The Acting Leader of the Federal Labor Opposition, the Hon Tanya Plibersek MP, visited the campus on Tuesday (September 25) to make the announcement.
The facility would be established adjacent to the university’s $7 million glasshouse which opened in 2017.
Labor said the new facility would enable the world-leading gains in intensive food production and technology made in the glasshouse, to be harnessed through vastly upscaled research.
Vice-Chancellor of Western Sydney University, Professor Barney Glover, said the university had focussed on agribusiness teaching, research and industry collaboration at its Hawkesbury campus for a decade.
“With Labor’s industry-boosting investment, the Hawkesbury is set to become the ‘World’s Food Bowl’ through global supply chains,” he said.

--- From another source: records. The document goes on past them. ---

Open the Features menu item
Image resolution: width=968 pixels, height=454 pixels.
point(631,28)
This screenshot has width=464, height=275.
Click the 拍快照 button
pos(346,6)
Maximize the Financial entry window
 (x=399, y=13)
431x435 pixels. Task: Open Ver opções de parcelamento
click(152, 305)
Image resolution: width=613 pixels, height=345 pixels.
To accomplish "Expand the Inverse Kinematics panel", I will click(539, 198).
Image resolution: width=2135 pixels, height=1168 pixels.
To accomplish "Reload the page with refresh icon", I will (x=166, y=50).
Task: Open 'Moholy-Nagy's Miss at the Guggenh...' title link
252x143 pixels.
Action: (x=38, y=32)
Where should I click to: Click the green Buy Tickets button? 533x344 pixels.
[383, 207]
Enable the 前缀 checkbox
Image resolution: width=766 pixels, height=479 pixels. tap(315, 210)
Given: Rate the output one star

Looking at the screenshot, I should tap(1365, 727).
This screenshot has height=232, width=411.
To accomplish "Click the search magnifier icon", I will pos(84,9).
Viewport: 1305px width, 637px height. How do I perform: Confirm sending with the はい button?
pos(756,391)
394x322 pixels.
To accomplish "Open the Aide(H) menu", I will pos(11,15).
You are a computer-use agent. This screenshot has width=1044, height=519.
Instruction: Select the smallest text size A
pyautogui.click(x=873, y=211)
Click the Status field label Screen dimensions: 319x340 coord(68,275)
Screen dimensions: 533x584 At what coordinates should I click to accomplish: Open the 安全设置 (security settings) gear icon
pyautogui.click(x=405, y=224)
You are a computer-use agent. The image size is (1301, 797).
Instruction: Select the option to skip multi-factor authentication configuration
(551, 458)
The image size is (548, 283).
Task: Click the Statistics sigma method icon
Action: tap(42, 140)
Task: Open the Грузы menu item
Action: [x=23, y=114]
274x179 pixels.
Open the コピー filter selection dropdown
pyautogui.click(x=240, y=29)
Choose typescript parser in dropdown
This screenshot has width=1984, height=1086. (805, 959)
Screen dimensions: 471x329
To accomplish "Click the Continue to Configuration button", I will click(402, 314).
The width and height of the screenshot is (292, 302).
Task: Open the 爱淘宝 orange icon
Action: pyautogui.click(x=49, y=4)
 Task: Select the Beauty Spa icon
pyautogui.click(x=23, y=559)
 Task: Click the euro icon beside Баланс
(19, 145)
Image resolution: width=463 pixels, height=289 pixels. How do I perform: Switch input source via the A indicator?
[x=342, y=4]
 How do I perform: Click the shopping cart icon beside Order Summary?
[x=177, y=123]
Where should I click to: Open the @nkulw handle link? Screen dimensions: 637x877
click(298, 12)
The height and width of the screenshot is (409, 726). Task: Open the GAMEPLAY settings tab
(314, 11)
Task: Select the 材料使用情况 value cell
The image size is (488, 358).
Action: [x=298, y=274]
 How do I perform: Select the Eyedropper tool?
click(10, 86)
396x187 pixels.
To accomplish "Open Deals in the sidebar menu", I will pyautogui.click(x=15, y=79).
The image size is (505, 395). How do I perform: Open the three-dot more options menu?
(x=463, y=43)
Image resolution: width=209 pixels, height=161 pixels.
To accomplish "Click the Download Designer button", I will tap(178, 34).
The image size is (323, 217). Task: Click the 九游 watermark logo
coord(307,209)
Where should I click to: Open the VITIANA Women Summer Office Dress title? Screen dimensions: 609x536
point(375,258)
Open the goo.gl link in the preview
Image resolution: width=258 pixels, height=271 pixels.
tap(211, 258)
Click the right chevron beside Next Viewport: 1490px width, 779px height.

“Western Sydney University welcomes this strong support for its proven research strengths, which in turn will underpin significant growth in a multi billion-dollar knowledge-job industry.”
Identified as a ‘priority industry’ under the Western Sydney City Deal, agri-technology has the potential to value-add $20 billion to the agriculture sector, the university said in a statement.
Combined with the opportunities presented by Western Sydney's Badgerys Creek airport, the glasshouse and new Labor funded research facility will have access to markets around the world allowing 36 hours from production to consumption, the statement said.
The new research facility would focus on food production and biosafety, and would have the potential to commercialise locally-developed food technology, particularly in the Indo-Pacific region.
“It’s about using technology to produce higher yields of a superior quality on a smaller footprint and in a quicker timeframe,” said Assistant Vice-Chancellor Dr Andy Marks.
Labor Member for Macquarie Susan Templeman MP said the Glasshouse is a “great example of what [Hawkesbury] campus does; wonderful, agricultural research.”
“Research that employs people from right across Western Sydney,” she said.